Not very long ago I met a young man at a business function. “Hello, I’m Amanda,” I said, sticking out my hand in greeting. He kept his arms glued to his side. “I don’t touch women,” he said.
He was, I realized belatedly, a deeply Orthodox Jew whose tradition prohibited even minor physical contact between men and women outside their families. I nodded politely and moved on. But the encounter deeply troubled me, then and now. Faced with someone who refused to shake my hand because of who I was, I defaulted to social courtesy, wishing neither to make a fuss nor disparage this young man’s religious beliefs.
Yet later I wondered: Why are biased acts against women — even religiously motivated ones — considered so much less toxic than biased acts of any other kind? Why do women often demur and accept humiliation rather than make a fuss? Why does respect even for admittedly extreme religious beliefs trump respect for half the human race?
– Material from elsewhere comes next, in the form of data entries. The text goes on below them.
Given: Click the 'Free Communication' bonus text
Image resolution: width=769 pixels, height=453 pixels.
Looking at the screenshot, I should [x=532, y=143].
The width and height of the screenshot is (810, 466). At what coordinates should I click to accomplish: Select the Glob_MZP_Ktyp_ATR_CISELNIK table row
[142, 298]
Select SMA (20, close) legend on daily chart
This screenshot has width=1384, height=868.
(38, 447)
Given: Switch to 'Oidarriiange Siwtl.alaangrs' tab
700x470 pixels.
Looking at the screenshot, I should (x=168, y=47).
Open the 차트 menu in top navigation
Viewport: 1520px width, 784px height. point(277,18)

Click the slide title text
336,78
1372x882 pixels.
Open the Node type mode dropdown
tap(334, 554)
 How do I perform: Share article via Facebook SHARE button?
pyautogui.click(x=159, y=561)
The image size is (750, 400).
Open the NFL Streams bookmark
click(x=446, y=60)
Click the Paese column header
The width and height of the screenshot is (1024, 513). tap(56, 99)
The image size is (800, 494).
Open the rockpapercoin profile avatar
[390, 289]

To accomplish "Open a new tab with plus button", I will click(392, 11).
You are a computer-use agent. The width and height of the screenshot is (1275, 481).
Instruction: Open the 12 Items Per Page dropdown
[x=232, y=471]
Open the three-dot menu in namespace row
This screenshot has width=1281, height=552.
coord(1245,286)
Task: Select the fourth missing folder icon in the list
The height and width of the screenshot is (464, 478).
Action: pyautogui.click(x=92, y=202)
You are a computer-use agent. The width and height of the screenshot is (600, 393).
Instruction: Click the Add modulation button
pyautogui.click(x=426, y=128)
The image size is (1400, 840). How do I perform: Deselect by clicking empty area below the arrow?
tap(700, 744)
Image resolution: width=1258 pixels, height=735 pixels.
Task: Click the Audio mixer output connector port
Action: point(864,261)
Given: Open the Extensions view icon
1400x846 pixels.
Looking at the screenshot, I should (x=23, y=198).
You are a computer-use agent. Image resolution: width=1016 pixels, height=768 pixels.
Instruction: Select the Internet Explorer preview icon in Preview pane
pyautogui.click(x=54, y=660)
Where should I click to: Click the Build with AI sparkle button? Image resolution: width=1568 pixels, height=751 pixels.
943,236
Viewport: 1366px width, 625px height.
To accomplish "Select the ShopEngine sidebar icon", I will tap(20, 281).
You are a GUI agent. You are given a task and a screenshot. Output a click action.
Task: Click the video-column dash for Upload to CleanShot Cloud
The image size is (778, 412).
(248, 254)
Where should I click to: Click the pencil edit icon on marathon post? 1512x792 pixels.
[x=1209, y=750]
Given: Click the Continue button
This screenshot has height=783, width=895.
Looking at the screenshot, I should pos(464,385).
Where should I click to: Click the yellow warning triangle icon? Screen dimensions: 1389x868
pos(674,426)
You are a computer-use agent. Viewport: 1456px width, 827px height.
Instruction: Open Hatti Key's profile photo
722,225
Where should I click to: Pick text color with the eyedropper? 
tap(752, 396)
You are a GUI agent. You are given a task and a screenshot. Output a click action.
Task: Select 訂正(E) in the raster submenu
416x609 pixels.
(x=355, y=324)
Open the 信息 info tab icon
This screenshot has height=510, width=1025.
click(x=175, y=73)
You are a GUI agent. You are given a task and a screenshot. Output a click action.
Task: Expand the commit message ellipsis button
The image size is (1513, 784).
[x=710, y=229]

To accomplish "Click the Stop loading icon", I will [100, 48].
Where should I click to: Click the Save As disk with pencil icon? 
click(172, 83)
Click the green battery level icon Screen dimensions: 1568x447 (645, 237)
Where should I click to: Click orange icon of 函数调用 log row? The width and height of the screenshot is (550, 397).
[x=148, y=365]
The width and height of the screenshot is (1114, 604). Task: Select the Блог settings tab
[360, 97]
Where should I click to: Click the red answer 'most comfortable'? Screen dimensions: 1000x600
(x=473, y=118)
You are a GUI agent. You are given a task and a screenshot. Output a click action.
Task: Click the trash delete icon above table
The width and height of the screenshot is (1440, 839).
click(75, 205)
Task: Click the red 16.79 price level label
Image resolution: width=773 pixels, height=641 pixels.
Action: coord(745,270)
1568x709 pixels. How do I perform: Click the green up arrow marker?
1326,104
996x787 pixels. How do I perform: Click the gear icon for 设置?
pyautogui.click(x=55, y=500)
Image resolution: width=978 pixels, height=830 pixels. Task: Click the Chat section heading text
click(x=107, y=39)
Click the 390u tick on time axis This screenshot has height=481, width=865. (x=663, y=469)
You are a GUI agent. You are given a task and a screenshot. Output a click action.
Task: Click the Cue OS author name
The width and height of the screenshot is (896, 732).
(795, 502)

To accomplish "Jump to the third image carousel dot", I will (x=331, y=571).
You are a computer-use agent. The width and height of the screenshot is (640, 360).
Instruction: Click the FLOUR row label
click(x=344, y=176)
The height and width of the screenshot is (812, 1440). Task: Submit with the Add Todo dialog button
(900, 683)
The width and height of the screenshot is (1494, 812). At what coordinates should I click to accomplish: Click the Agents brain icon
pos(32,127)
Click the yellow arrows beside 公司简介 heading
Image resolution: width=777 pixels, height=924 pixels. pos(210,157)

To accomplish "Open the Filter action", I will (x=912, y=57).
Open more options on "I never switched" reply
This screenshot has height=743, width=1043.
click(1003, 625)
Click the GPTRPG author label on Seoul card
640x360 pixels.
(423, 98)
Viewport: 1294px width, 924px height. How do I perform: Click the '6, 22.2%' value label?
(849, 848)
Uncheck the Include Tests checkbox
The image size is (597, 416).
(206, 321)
My encounter came to mind again as I pondered recent stories of ultra-Orthodox Jewish men refusing to take airline seats next to women. Several cases were reported in the New York Times this month. Others have appeared in the Israeli press as far back as 2012.
Yet I wonder: Why are we even discussing this?
Would such blatant behavior be treated merely as a social choice, a courtesy issue or an awkward airline customer-service problem if the targets were anyone other than women?
Let’s test it. What if we recast my encounter, giving me a different race and gender. How do I react now if someone says, “I don’t touch black men.” Do I quietly move on? How would this young man have reacted had the tables been turned? What if I had done something I could never imagine myself doing? Would he have treated it as a social issue if I had refused his hand, saying: “I don’t shake hands with Jews?”